New Law can Force Suppliers to Continue Supplying Insolvent Companies.

The Corporate Insolvency and Governance Act 2020 came into force on 26th June 2020 and amongst other changes, it now prevents suppliers relying on any termination clauses in contracts for the supply of goods and services to insolvent companies.

The aim is to help struggling companies continue to trade through a restructuring or insolvency procedure, and in turn maximise the prospects of a rescue or sale of the business as a going concern.  It stops suppliers refusing to continue to supply or refusing to supply unless arrears are met.

Termination clauses in supply contracts – what is changing?

The current position is that suppliers will often cease (or threaten to cease) their supply of goods and services to a company entering an insolvency or restructuring procedure.   It is common for termination clauses triggered by insolvency to be written into contracts in order to allow suppliers to do this, as there is no common law right to terminate on insolvency.   

The new provisions, set out in Clause 12 of the Bill, essentially prohibit the enforcement of termination clauses triggered by insolvency.  This means that suppliers will be compelled to continue to supply, even where there are pre-insolvency arrears.  
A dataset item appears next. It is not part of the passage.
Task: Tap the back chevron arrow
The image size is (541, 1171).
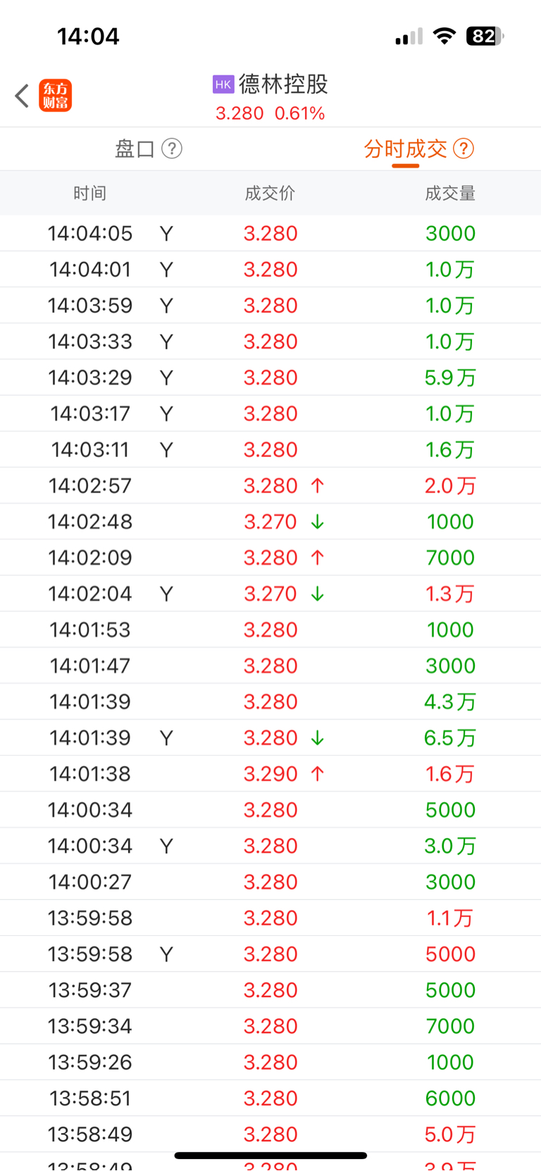Action: [22, 96]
Is the prohibition entirely new?

No, similar provisions are already in place for utility and other essential suppliers under sections 233 and 233A of the Insolvency Act 1986.  The Bill simply adds a new section 233B to the 1986 Act to widen the scope of these provisions to apply to a much wider range of suppliers.  Similar prohibitions already exist in insolvency regimes around the world, including Chapter 11 of the US Bankruptcy Code, so the UK is following suit in broadening the scope of the current rules.

Are there any exceptions?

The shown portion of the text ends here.